Op de stellingen van partijen wordt hierna, voor zover nodig, nader ingegaan.

5.De beoordeling

5.1.
In deze zaak draait het om de vraag of [gedaagde01] gehouden is om de gelden die zij van Heineken heeft ontvangen dient terug te betalen.
5.2.
Niet in geschil is dat [gedaagde01] de overeenkomst genaamd “Vooruitbetaling” heeft getekend op 14 januari 2020 en dat zij het daarin genoemde “vooruitbetaalde bedrag” van € 20.000,00 van Heineken heeft ontvangen. Blijkens de overeenkomst hoefde dat bedrag niet te worden terugbetaald als [gedaagde01] gedurende vijf jaar alle verplichtingen uit de overeenkomst nakwam. Omdat [gedaagde01] haar onderneming beëindigde, heeft Heineken het volgens haar nog verschuldigde (restant)bedrag van € 17.600,00 opgeëist. [gedaagde01] heeft de juistheid van de door Heineken berekende hoofdsom niet betwist. Ook is vast komen te staan dat [gedaagde01] de verplichtingen uit de overeenkomst niet is nagekomen door vroegtijdig haar onderneming te beëindigen. Dat houdt in dat [gedaagde01] in beginsel gehouden is om € 17.600,00 aan Heineken terug te betalen.
5.3.
Volgens [gedaagde01] zou [naam01] haar voorafgaand aan het tekenen van de overeenkomst uitdrukkelijk hebben toegezegd dat het een schenking betrof. Juridisch moet haar verweer worden gekwalificeerd als een beroep op dwaling in de zin van artikel 6:228 lid 1 sub a Burgerlijk Wetboek (BW). Voor een geslaagd beroep op die bepaling moet vast komen te staan dat de overeenkomst tot stand is gekomen onder invloed van een onjuiste voorstelling van zaken die te wijten is aan een mededeling van de wederpartij (in dit geval van [naam01] , namens Heineken). De kantonrechter is van oordeel dat daarvan geen sprake kan zijn geweest. Zelfs als [naam01] een dergelijke mededeling zou hebben gedaan – hetgeen Heineken betwist – had het voor [gedaagde01] na lezing van de overeenkomst duidelijk moeten zijn dat het geen (zuivere) schenking betrof. Ten eerste laat de tekst daarover geen enkele onduidelijkheid bestaan, waarbij van belang is dat [gedaagde01] heeft verklaard er eerst nog een paar dagen over te hebben nagedacht. Bovendien had [gedaagde01] in het verleden al eerder een vergelijkbare overeenkomst met Heineken gesloten en was dus al bekend met de constructie waarbij Heineken een geldbedrag gaf dat feitelijk niet hoefde te worden terugbetaald, mits [gedaagde01] gedurende een bepaalde periode voldoende drank af zou nemen. Om die reden zal de kantonrechter het bewijsaanbod van [gedaagde01] ook passeren.
Ten overvloede overweegt de kantonrechter dat zelfs als wel zou zijn komen vast te staan dat [gedaagde01] heeft gedwaald, dat dan zou leiden tot een vernietiging van de overeenkomst en Heineken alsdan weliswaar het “vooruitbetaalde bedrag” niet meer op grond van de overeenkomst zou kunnen terugvorderen, maar mogelijk wel op andere gronden.

### Opdrachten
[a] Beantwoord over de uitspraak over Heineken deze vragen:
(i) Op welke datum is de overeenkomst "Vooruitbetaling" getekend?
(ii) Welk restbedrag heeft Heineken opgeëist?
(iii) Als beroep op welk wetsartikel moet het verweer juridisch worden gezien?
[b] Verander in de uitspraak over Heineken "Heineken" in "de brouwerij" en schrijf het stuk van "Op de stellingen" tot en met "dient terug te betalen." opnieuw op.
[c] Schrijf de uitspraak over Heineken verder, te beginnen na de laatste zin.
De gegevens hierna staan helemaal los van de uitspraak over Heineken.

### Getoonde gegevens
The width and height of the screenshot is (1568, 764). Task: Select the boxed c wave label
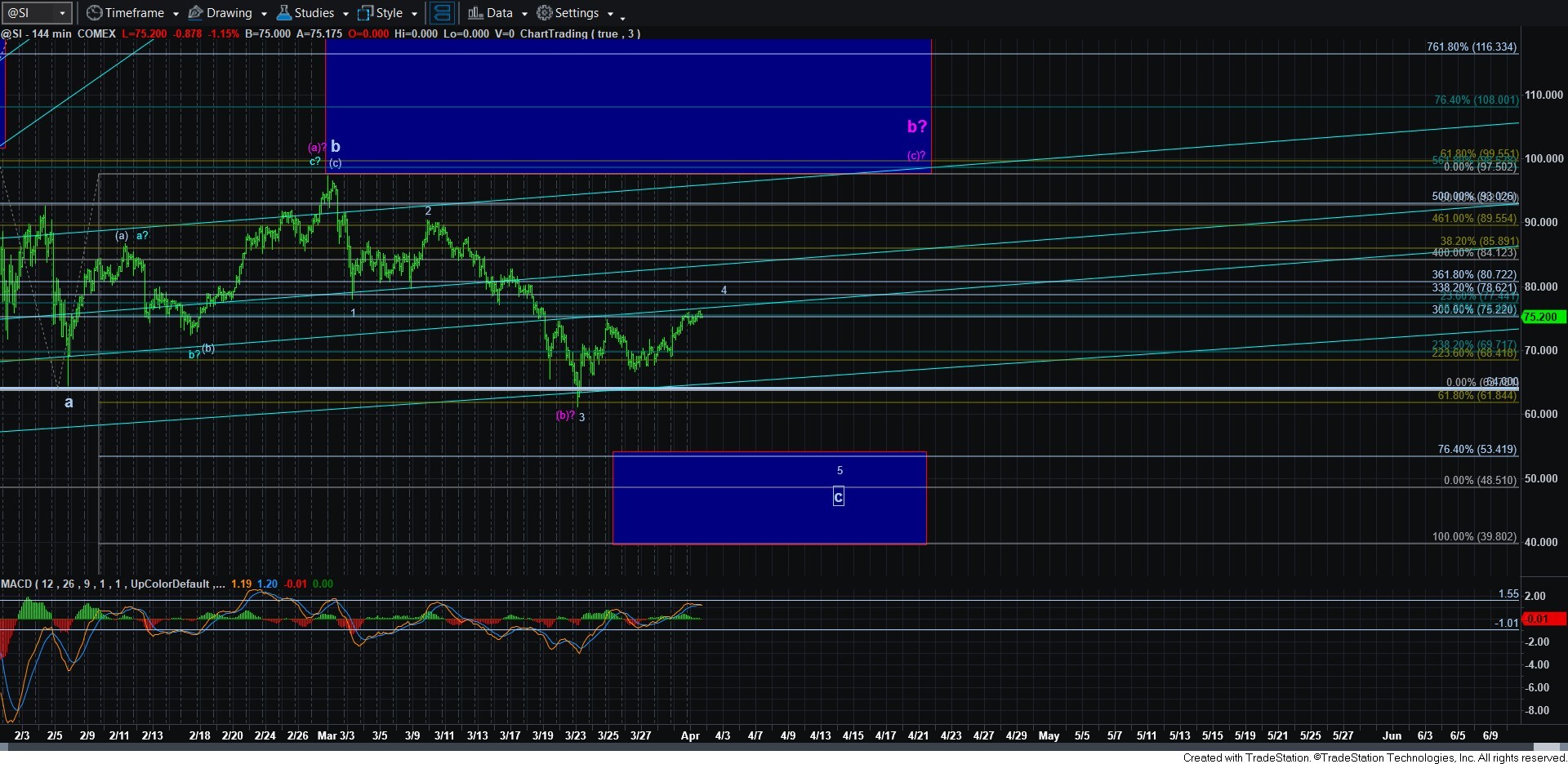pyautogui.click(x=838, y=496)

### Antwoorden
[a]
(i) Op 14 januari 2020.
(ii) € 17.600,00.
(iii) Artikel 6:228 lid 1 sub a Burgerlijk Wetboek (BW).

[b]
Op de stellingen van partijen wordt hierna, voor zover nodig, nader ingegaan.

5.De beoordeling

5.1.
In deze zaak draait het om de vraag of [gedaagde01] gehouden is om de gelden die zij van de brouwerij heeft ontvangen dient terug te betalen.

[c]
Het voornoemde houdt dan ook in dat [gedaagde01] gehouden is en blijft om € 17.600,00 aan hoofdsom aan Heineken terug te betalen.
5.4.
Ter zitting heeft [gedaagde01] verklaard dat méér zou zijn betaald dan € 70,00. Hiervan is echter geen bewijs overgelegd. Met de andere betalingen kan dan ook in het vonnis geen rekening worden gehouden.
5.5.
Heineken vordert vergoeding van buitengerechtelijke incassokosten. De hoogte van de vordering zal worden getoetst aan het Besluit vergoeding voor buitengerechtelijke incassokosten (hierna: het Besluit). De gevorderde vergoeding voor buitengerechtelijke incassokosten is niet hoger dan het tarief dat in het Besluit is bepaald. Daarom wordt € 951,00 toegewezen.
5.6.
[gedaagde01] heeft geen afzonderlijk verweer gevoerd tegen de gevorderde contractuele rente. Deze rente zal daarom worden toegewezen, met inachtneming van het volgende.
De contractuele rente over de buitengerechtelijke kosten is niet toewijsbaar, nu de bepaling in de voorwaarden betrekking heeft op de betaling van facturen. De wettelijke rente over de buitengerechtelijke incassokosten is als vermogensschade toewijsbaar vanaf de dag van de dagvaarding of zoveel eerder als de schuldenaar dienaangaande in verzuim is en voor zover die kosten voordien daadwerkelijk zijn gemaakt. Nu echter niet gesteld is op welke datum de buitengerechtelijke kosten daadwerkelijk door Heineken zijn betaald, zal de kantonrechter de wettelijke rente over de buitengerechtelijke kosten toewijzen vanaf de dag van de dagvaarding. Daarbij is van belang dat de betalingen van in totaal € 70,00 op grond van artikel 6:44 BW in mindering strekken op de buitengerechtelijke kosten.
5.7.
Uit het voorgaande volgt dat in totaal het volgende bedrag wordt toegewezen:
- hoofdsom
17.600,00
- contractuele rente tot 21-11-2022
2.175,65
- buitengerechtelijke incassokosten
951,00
+
totaal
20.726,65
- betalingen
70,00
-/-
Totaal
20.656,65
5.8.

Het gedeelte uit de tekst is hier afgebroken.